Le marché noir, immersion dans le quotidien local
Le Naran Tuul, surnommé "marché noir", est un dédale à ciel ouvert où l'on trouve absolument tout : bottes en feutre, selles de cheval, couteaux traditionnels et surtout du cachemire à des prix nettement inférieurs à ceux des boutiques touristiques. La négociation y est de mise, et la vigilance sur les effets personnels aussi.
Où manger et boire à Oulan-Bator ?
Le plat national, le buuz, ces raviolis vapeur fourrés à la viande de mouton ou de bœuf, se trouve partout, des cantines de rue aux restaurants plus formels. Le khorkhog, viande cuite à l'étouffée avec des pierres chauffées, est plutôt réservé aux occasions spéciales ou aux excursions dans la steppe.
Pour un aperçu de la scène culinaire moderne, le quartier de Zaisan concentre cafés et restaurants fusion prisés par les jeunes urbains et la communauté expatriée.
Où dormir à Oulan-Bator et aux alentours ?
Le centre autour de la place Sükhbaatar concentre l'essentiel des hôtels de milieu et haut de gamme, pratique pour rayonner à pied vers les principaux sites. Le quartier de Zaisan séduit ceux qui privilégient le calme et la proximité des restaurants modernes, au prix d'un léger éloignement du centre historique.
Pour une expérience différente, plusieurs camps de ger touristiques existent en périphérie de la ville, une transition douce avant de partir vers la steppe.

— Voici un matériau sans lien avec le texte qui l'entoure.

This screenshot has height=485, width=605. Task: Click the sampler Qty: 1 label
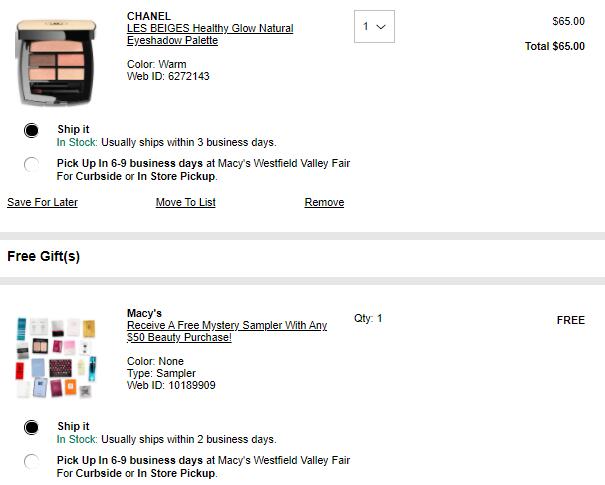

Comment aller à Oulan-Bator ?
L'aéroport international Chinggis Khaan, situé à environ 50 kilomètres au sud de la ville, accueille des vols directs depuis plusieurs villes européennes selon la saison, ainsi que des connexions via Séoul, Pékin ou Istanbul. Comptez généralement entre 9 et 12 heures de vol direct depuis l'Europe selon la route.
Le Transsibérien et le Transmongolien relient également la ville à la Russie et à la Chine, une option lente mais mémorable pour les amateurs de trains longue distance.
Comment se déplacer à Oulan-Bator ?
Le centre-ville se parcourt à pied sans difficulté, mais les distances entre quartiers périphériques comme Zaisan ou l'aéroport nécessitent un véhicule. Les bus urbains existent mais restent peu lisibles pour un visiteur étranger sans connaissance du mongol.
Les applications de VTC locales sont largement utilisées et bien plus fiables que les taxis hélés dans la rue, souvent sujets à des tarifs négociés à la volée.
Quand y aller à Oulan-Bator ?
La période idéale s'étend de juin à septembre, quand les températures sont clémentes et l'air respirable. Le festival du Naadam, mi-juillet, transforme la ville avec ses compétitions de lutte, de tir à l'arc et de course de chevaux, mais attire aussi une forte affluence touristique.
Évitez si possible la période de décembre à février : le froid extrême s'accompagne d'un pic de pollution atmosphérique qui rend l'air difficilement respirable pendant plusieurs semaines.